RUCONEST(R) is also being investigated in a Phase II clinical trial for the treatment of HAE in young children (2-13 years of age) and evaluated for various additional follow-on indications.
Pharming's technology platform includes a unique, GMP-compliant, validated process for the production of pure recombinant human proteins that has proven capable of producing industrial quantities of high quality recombinant human proteins in a more economical and less immunogenetic way compared with current cell-line based methods. Leads for enzyme replacement therapy ("ERT") for Pompe and Fabry's diseases are being optimized at present, with additional programs not involving ERT also being explored at an early stage at present.

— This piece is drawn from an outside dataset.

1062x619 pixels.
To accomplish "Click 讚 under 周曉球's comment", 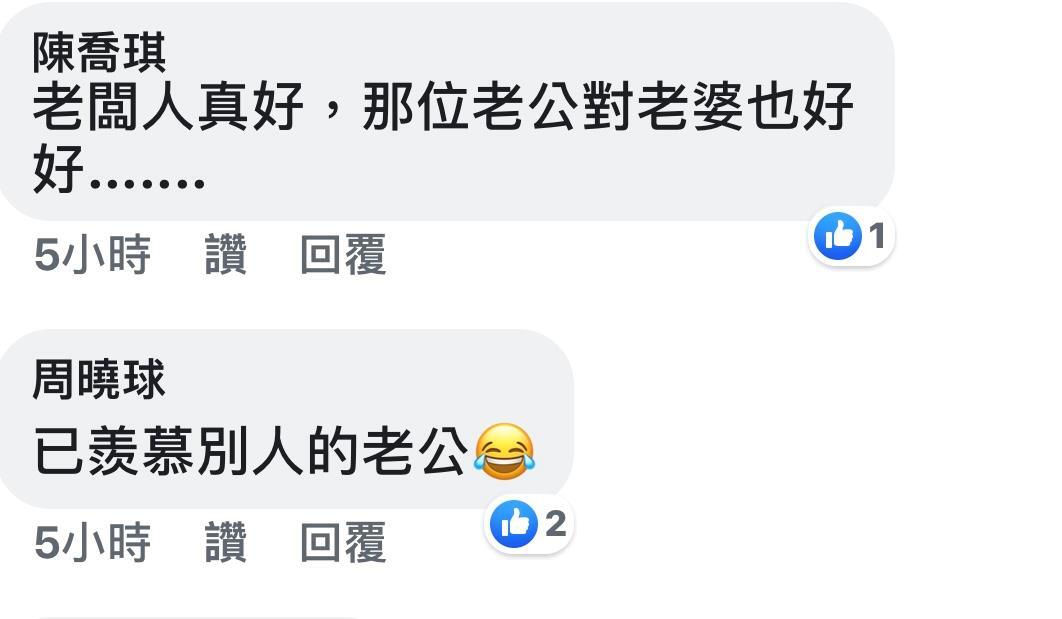I will [x=226, y=542].
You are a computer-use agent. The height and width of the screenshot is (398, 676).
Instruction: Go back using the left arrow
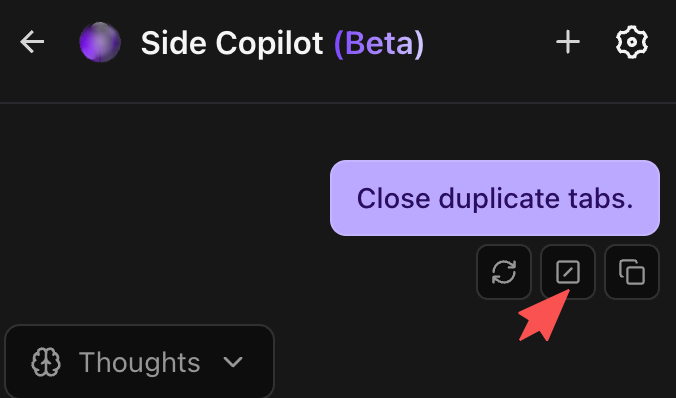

Pharming has a long term partnership with the China State Institute of Pharmaceutical Industry ("CSIPI"), a Sinopharm company, for joint global development of new products, starting with recombinant human Factor VIII for the treatment of Haemophilia A. Pre-clinical development and manufacturing will take place to global standards at CSIPI and are funded by CSIPI. Clinical development will be shared between the partners with each partner taking the costs for their territories under the partnership.
Pharming has declared that the Netherlands is its "Home Member State" pursuant to the amended article 5:25a paragraph 2 of the Dutch Financial Supervision Act.